# What to work on
Put the rows starting at the line containing "Adults (46, 153)" and ending at the line containing "Organisations (58, 174)", both included, into a JSON list of strings with one string per line. Leave out any blank lines.

# Data to process
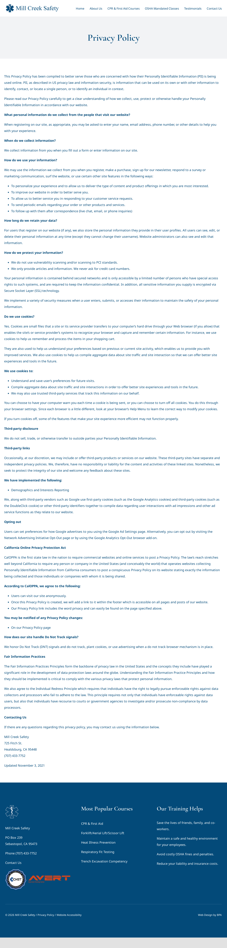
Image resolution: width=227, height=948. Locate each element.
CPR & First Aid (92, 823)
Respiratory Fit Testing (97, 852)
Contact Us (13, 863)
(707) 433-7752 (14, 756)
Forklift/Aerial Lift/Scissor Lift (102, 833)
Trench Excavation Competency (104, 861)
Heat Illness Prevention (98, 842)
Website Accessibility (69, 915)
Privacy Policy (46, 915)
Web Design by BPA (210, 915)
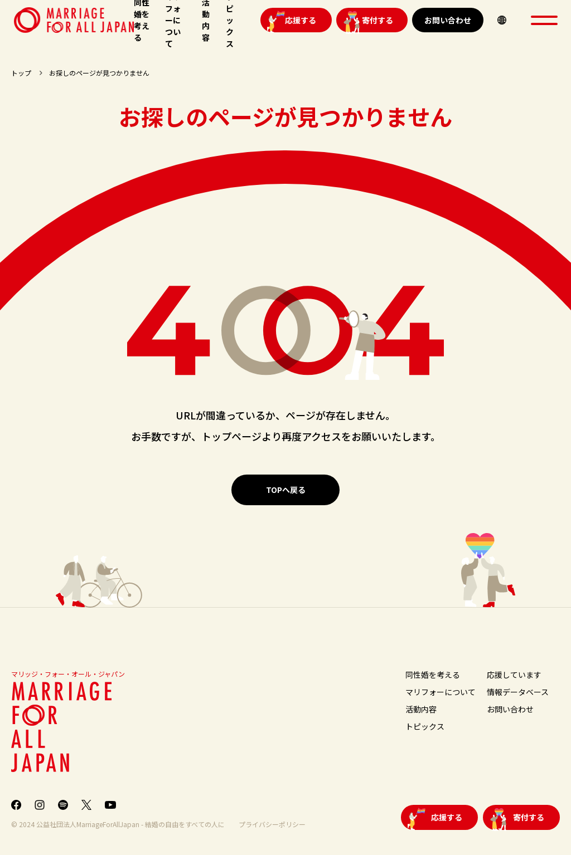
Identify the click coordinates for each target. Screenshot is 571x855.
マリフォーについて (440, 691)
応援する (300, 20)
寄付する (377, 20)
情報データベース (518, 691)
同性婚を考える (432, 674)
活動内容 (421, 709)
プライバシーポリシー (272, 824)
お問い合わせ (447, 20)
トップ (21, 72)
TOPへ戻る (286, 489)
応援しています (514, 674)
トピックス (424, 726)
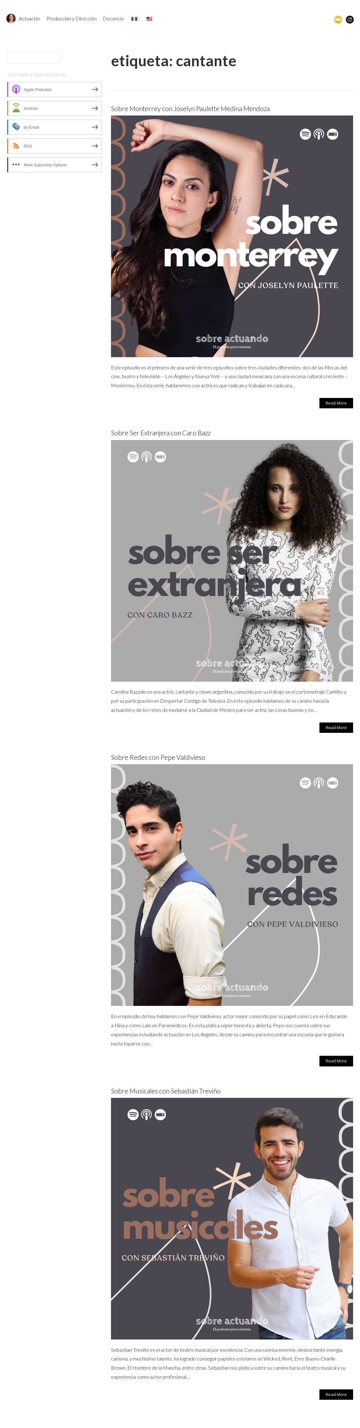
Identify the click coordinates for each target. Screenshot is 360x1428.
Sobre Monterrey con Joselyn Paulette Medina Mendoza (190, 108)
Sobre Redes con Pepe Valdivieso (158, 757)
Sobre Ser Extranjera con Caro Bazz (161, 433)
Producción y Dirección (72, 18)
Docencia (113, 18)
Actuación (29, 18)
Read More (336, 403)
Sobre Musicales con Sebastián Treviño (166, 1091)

--

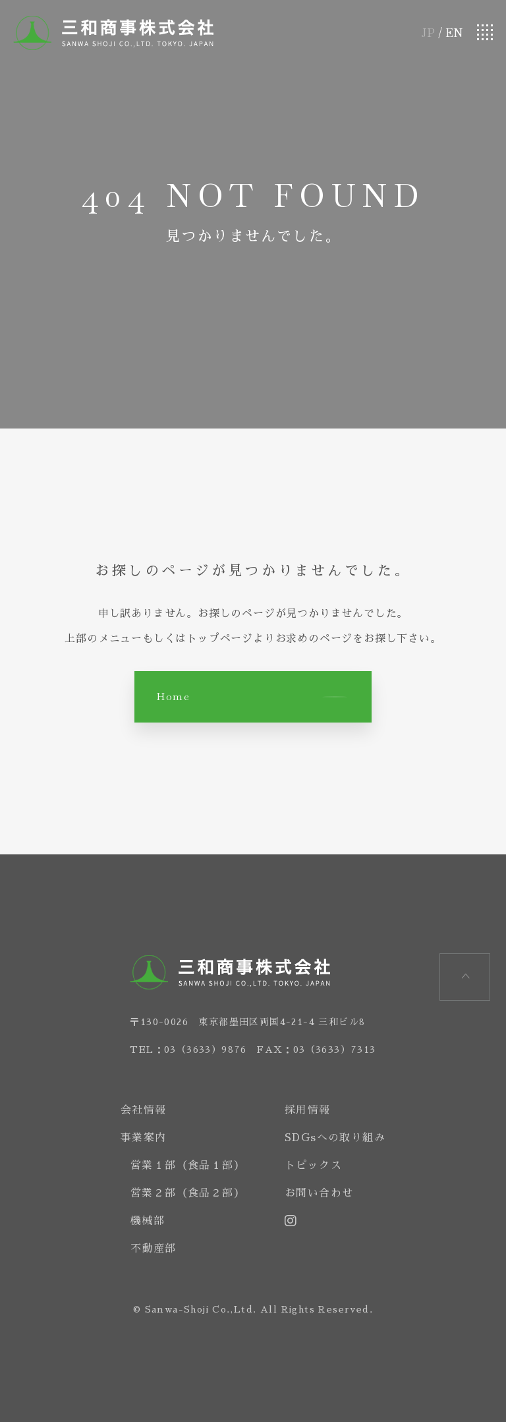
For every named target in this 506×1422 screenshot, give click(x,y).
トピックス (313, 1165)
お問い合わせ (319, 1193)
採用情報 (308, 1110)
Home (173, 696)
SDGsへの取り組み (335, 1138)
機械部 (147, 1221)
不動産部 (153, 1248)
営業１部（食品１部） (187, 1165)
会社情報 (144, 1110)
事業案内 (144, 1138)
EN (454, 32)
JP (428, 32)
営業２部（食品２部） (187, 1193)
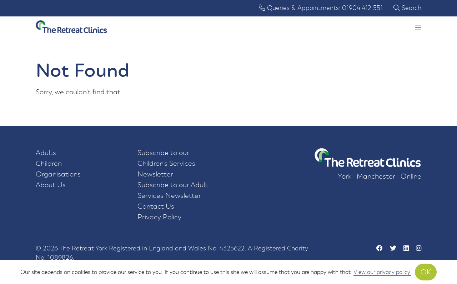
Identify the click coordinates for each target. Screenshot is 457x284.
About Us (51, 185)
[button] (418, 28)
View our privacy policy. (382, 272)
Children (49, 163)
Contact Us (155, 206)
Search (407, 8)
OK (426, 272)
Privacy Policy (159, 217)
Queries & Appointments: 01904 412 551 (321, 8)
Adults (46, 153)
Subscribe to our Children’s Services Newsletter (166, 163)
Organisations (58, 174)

--

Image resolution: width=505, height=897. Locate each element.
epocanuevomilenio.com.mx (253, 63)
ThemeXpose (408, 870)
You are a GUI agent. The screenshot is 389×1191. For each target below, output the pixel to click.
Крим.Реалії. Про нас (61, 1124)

# Exercise response
[
  "Adults (46, 153)",
  "Subscribe to our Children’s Services Newsletter (166, 163)",
  "Organisations (58, 174)"
]